◆ **Задание**
Перепишите без изменений записи ниже, начиная со строки, содержащей «Where should I», и заканчивая последней записью включительно. Изображения в ответ не включайте.

◆ **Исходные данные**
━━━

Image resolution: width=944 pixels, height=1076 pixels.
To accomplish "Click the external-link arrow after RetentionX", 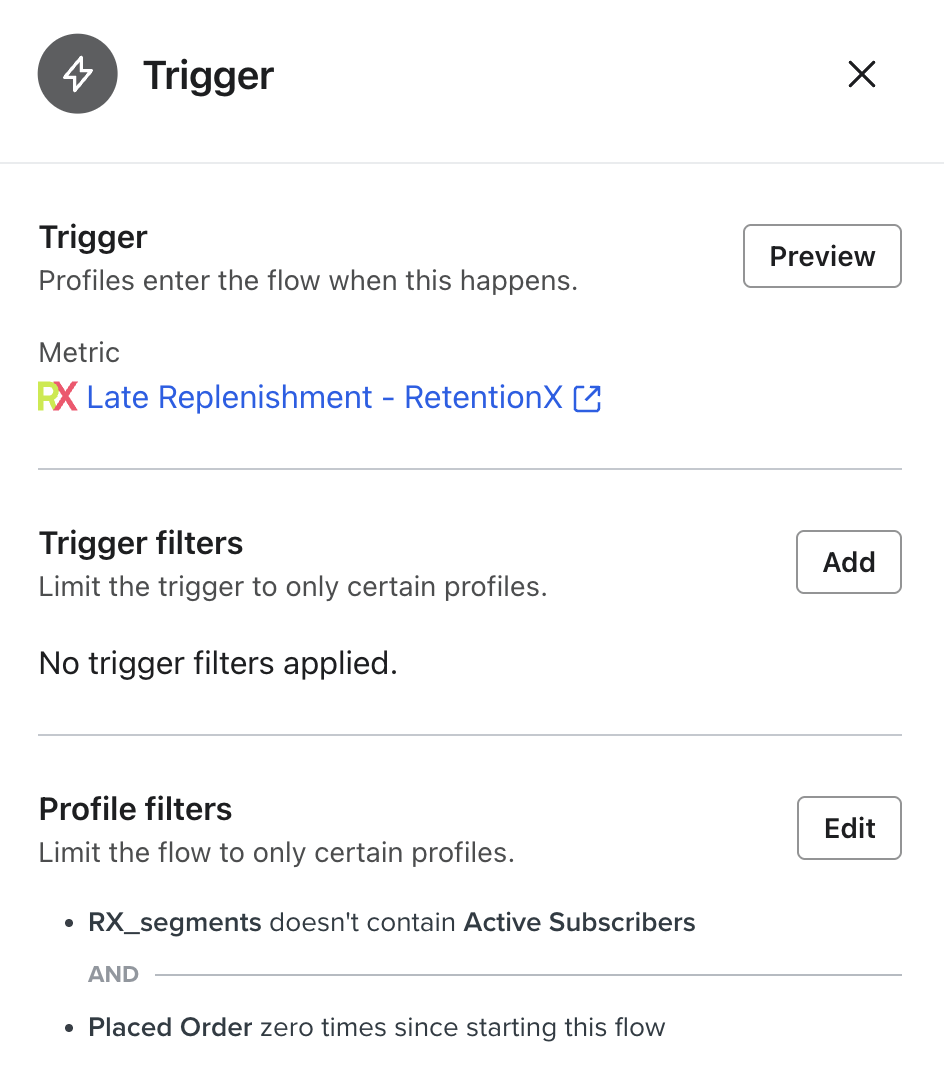I will [588, 397].
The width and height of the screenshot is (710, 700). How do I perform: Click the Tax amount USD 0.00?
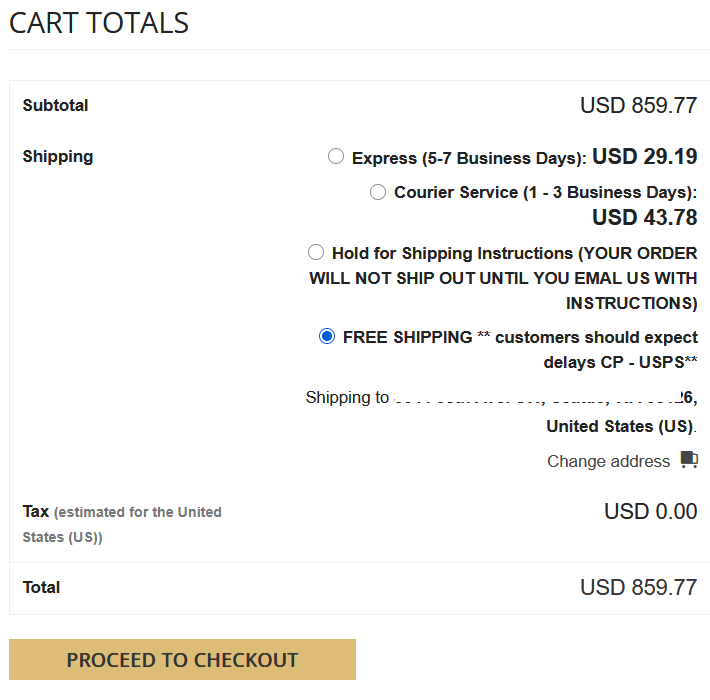[650, 512]
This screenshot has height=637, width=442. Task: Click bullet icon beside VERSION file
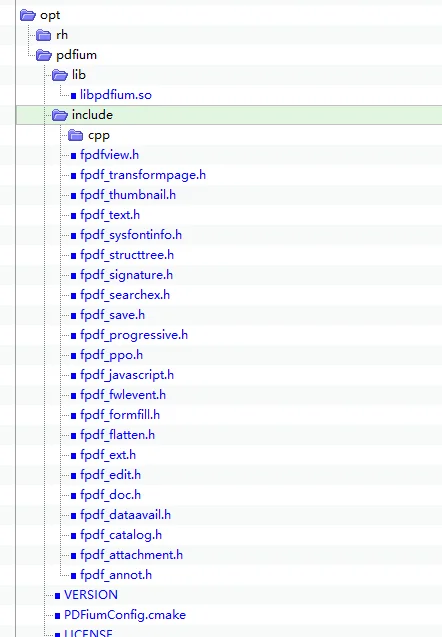[x=57, y=596]
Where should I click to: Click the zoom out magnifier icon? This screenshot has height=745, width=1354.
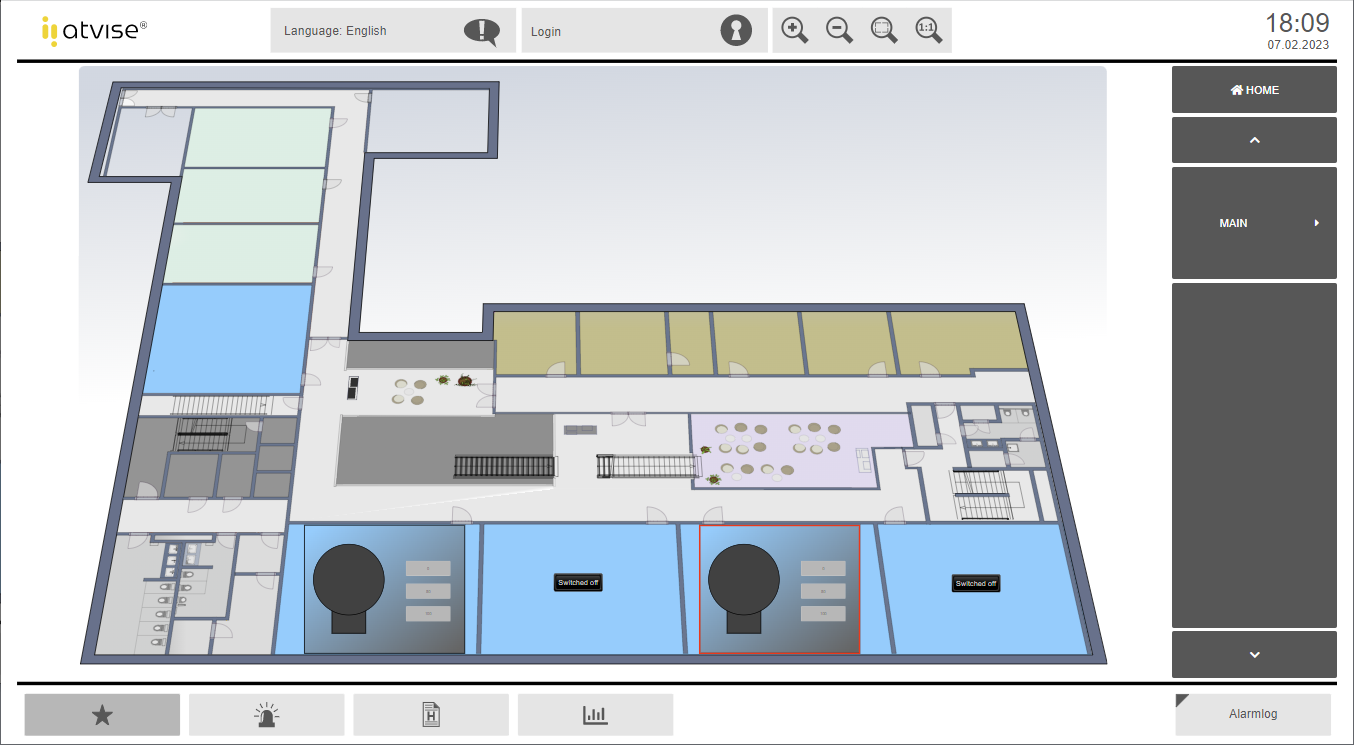click(x=839, y=30)
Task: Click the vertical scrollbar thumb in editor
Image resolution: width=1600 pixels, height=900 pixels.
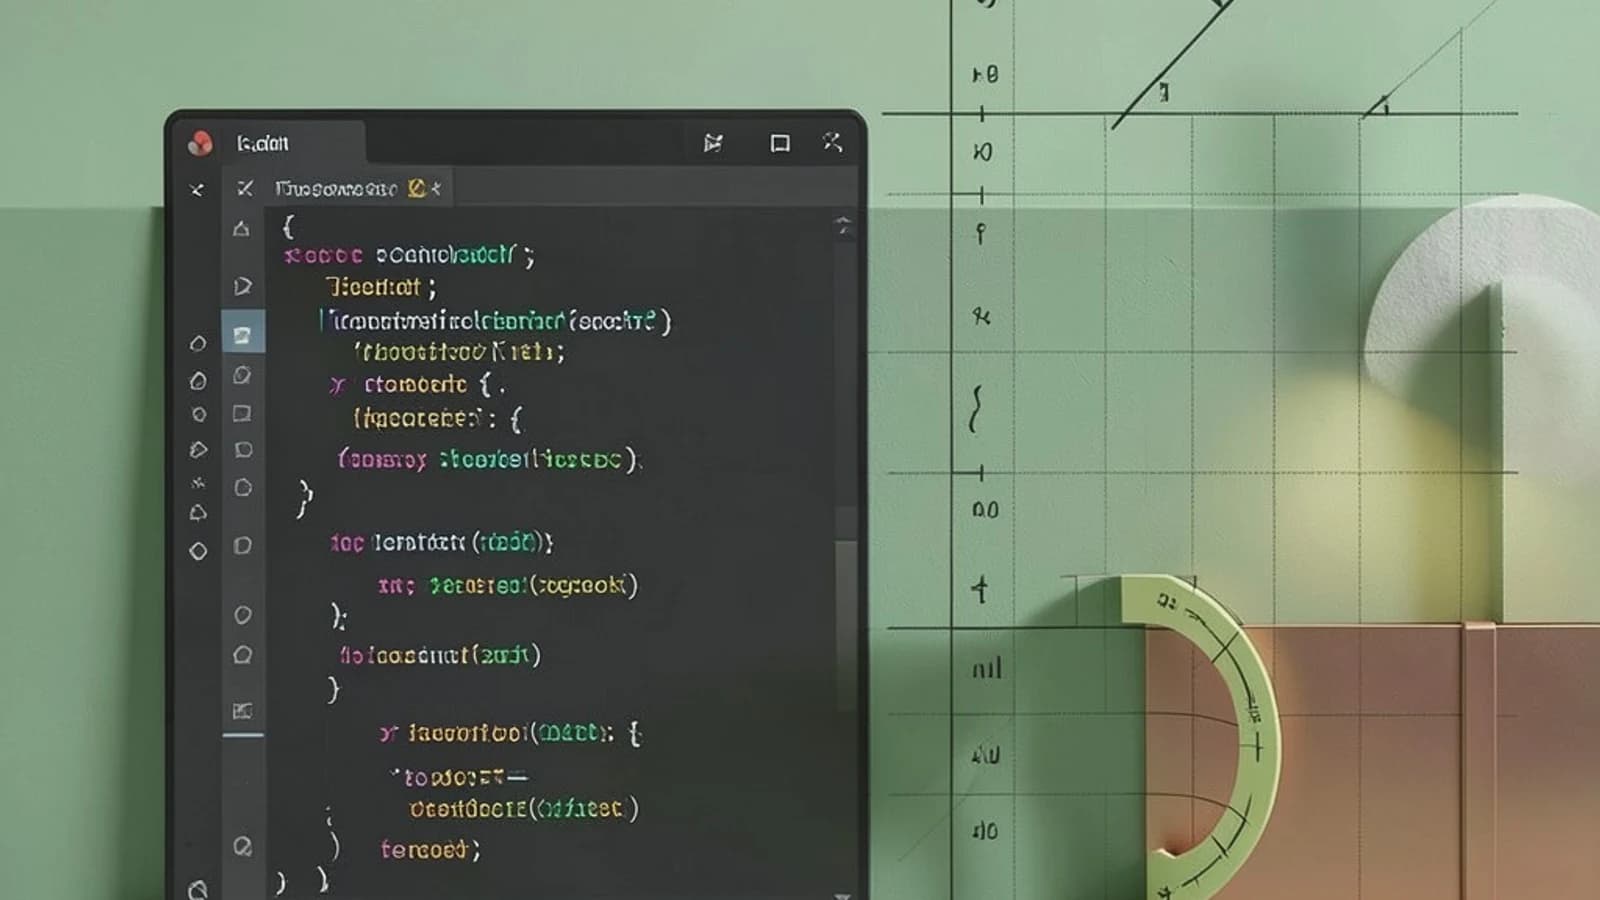Action: coord(846,625)
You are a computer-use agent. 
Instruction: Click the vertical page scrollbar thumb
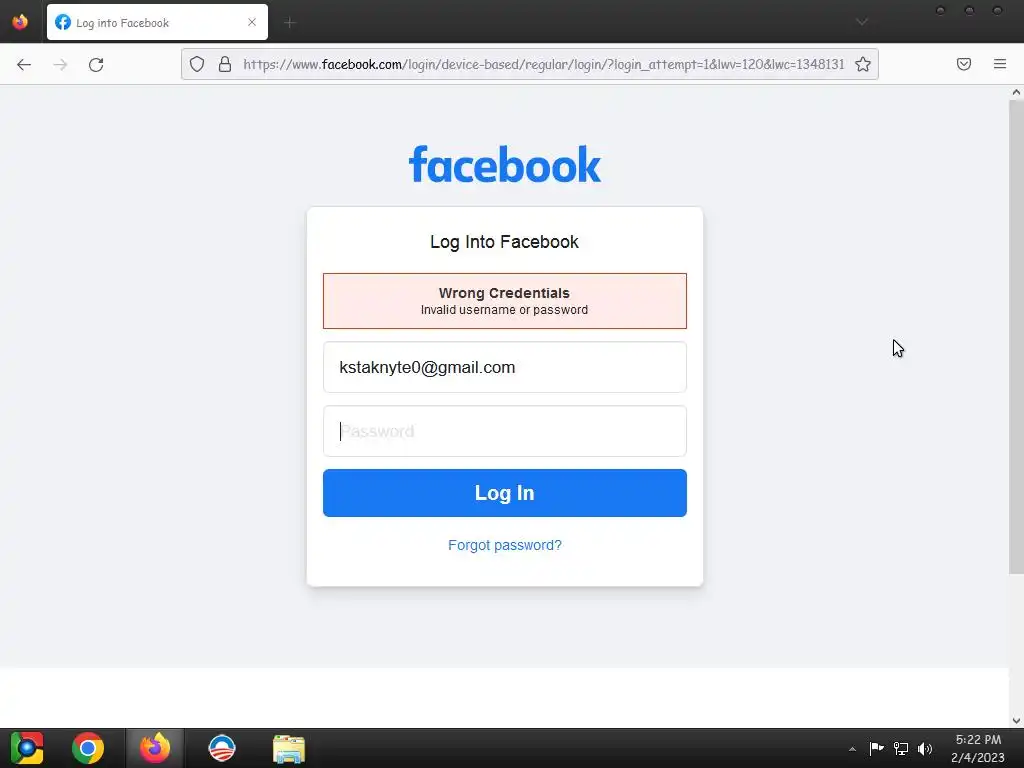pos(1016,336)
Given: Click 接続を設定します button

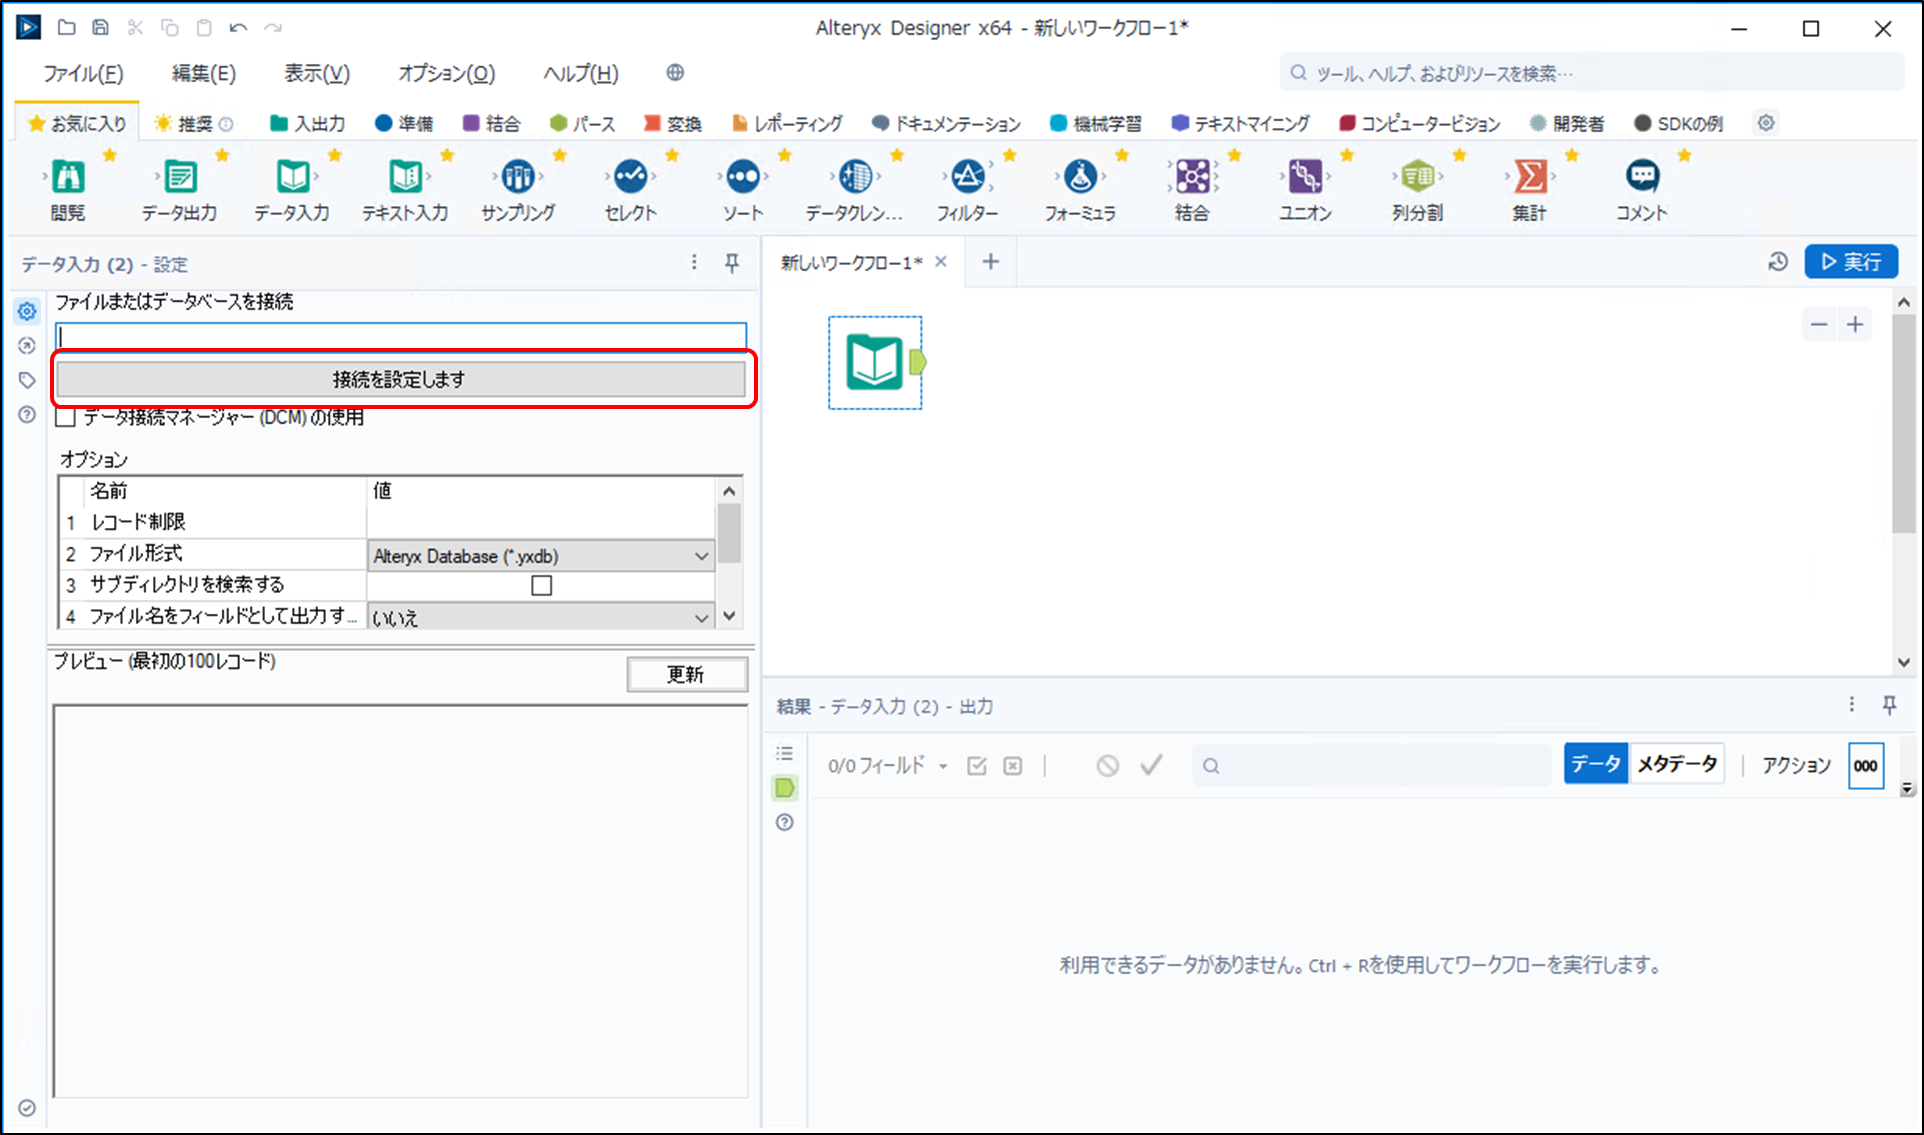Looking at the screenshot, I should (400, 379).
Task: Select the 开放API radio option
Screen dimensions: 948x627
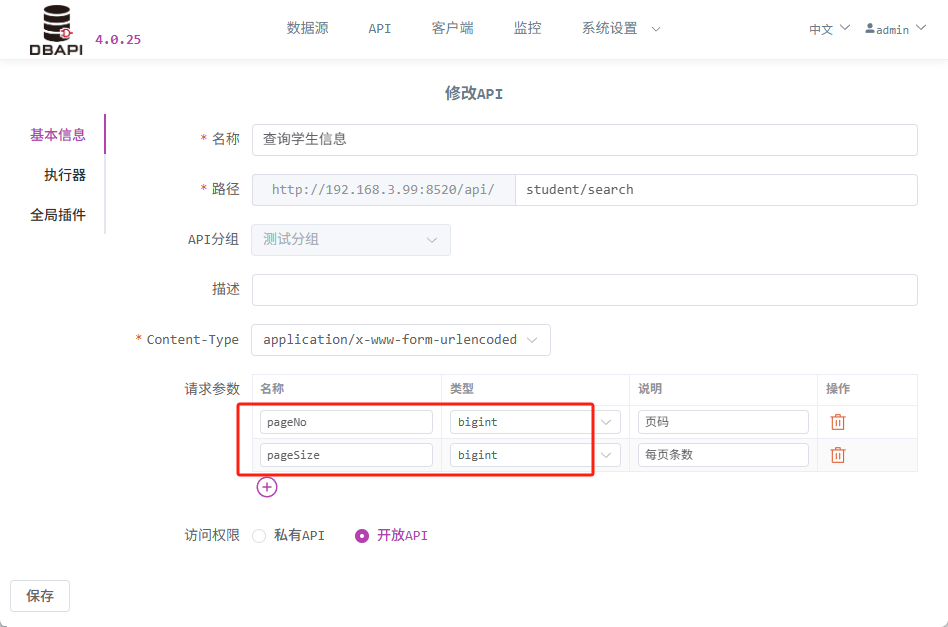Action: coord(362,536)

━━━

◆ **Результат ниже**
Where should I click to: Click the zoom out magnifier icon? This screenshot has height=745, width=1354.
click(x=839, y=30)
Task: Click the vertical scrollbar thumb in editor
Image resolution: width=1600 pixels, height=900 pixels.
Action: coord(846,625)
You are a computer-use agent. 
Instruction: Click the vertical page scrollbar thumb
pos(1016,336)
Given: Click 接続を設定します button

Looking at the screenshot, I should (400, 379).
Task: Select the 开放API radio option
Screen dimensions: 948x627
Action: coord(362,536)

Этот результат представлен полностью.